Thursday, April 13, 2017

My beauty strategy

So.

It is said that, over time, dog owners transmorph to look like their dogs.

Growing up, I had a Boston terrier.  This made me insecure and paranoid.  When you have a dog that is known for being "so ugly, it's cute," it is not a comforting thought that you might conform to that ugliness in your own appearance, eventually--even if it is supposedly a "cute" ugliness.

As an I adult, I decided to get the prettiest dog I could find, in hopes of improving my own appearance by osmosis.  This is my style of beauty therapy, my kind of strategy.  No waxing, tweezing, tinting, contouring, highlighting or wrapping for me.  No, I just want to sit and hold a dog, thank you.

Piper was a gorgeous dog.  Dear little Pi.



Then we got Schubert, who is as cute as a dog could possibly be.  He's not "pretty," exactly, but he is absolutely darling.

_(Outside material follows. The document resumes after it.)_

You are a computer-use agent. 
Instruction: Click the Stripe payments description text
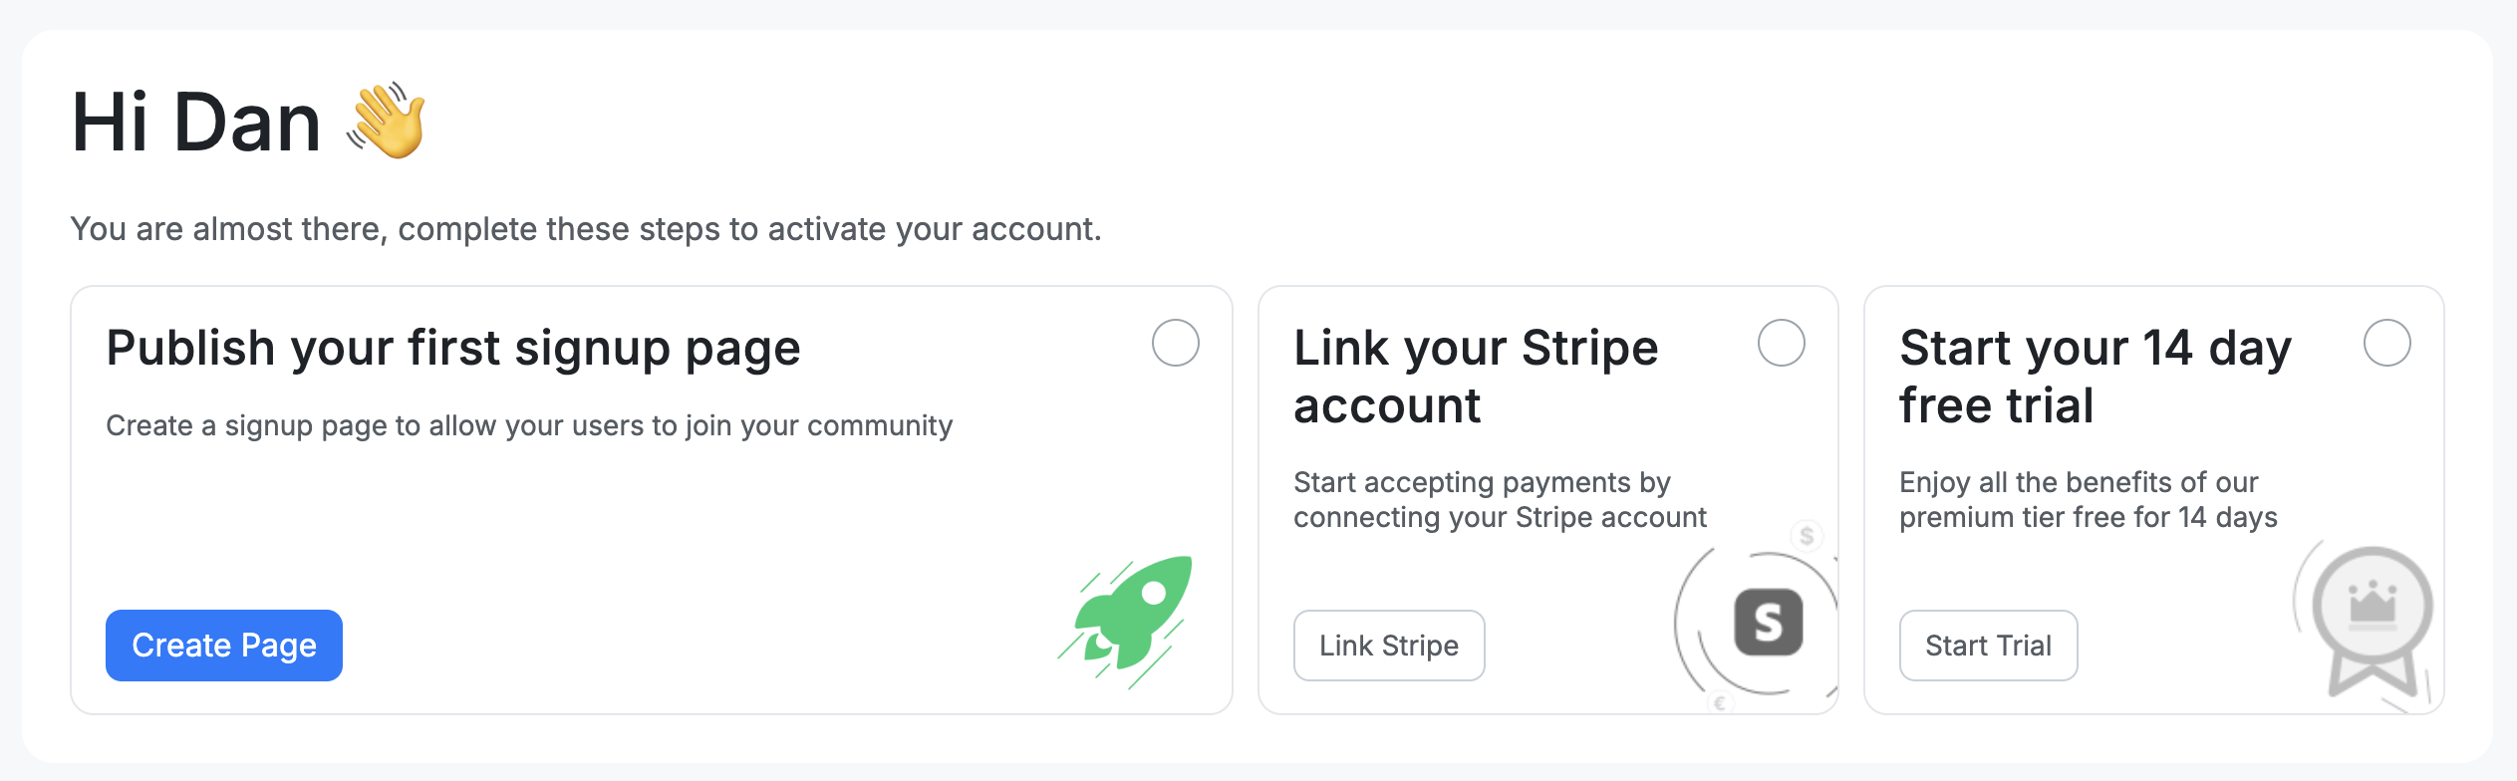tap(1500, 500)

This gave me hope.  As I go out with my aesthetically stunning dog, and reap compliments (once at the vet, another dog owner looked past his own pup to our little Schu and said, "That is seriously the cutest dog I have ever seen"), I have hope that the aesthetics will rub off.

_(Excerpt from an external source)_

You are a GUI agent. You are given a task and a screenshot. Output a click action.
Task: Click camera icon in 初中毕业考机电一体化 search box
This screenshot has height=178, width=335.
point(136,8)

The other night I was brushing Shubert's teeth before bed.  Shawn holds him for me in our hallway, and I brandish the toothbrush.  Wielding a brush laden with poultry-flavored toothpaste, I looked at these two guys that my heart throbs for, and I noticed:

Shawn is the one who looks like Schubert.  Shawn.  Not me at all.



Oh well.





1 comment:

Priscilla said...

We used to have a yellow lab mix dog. I miss him. I don't think I looked too much like him.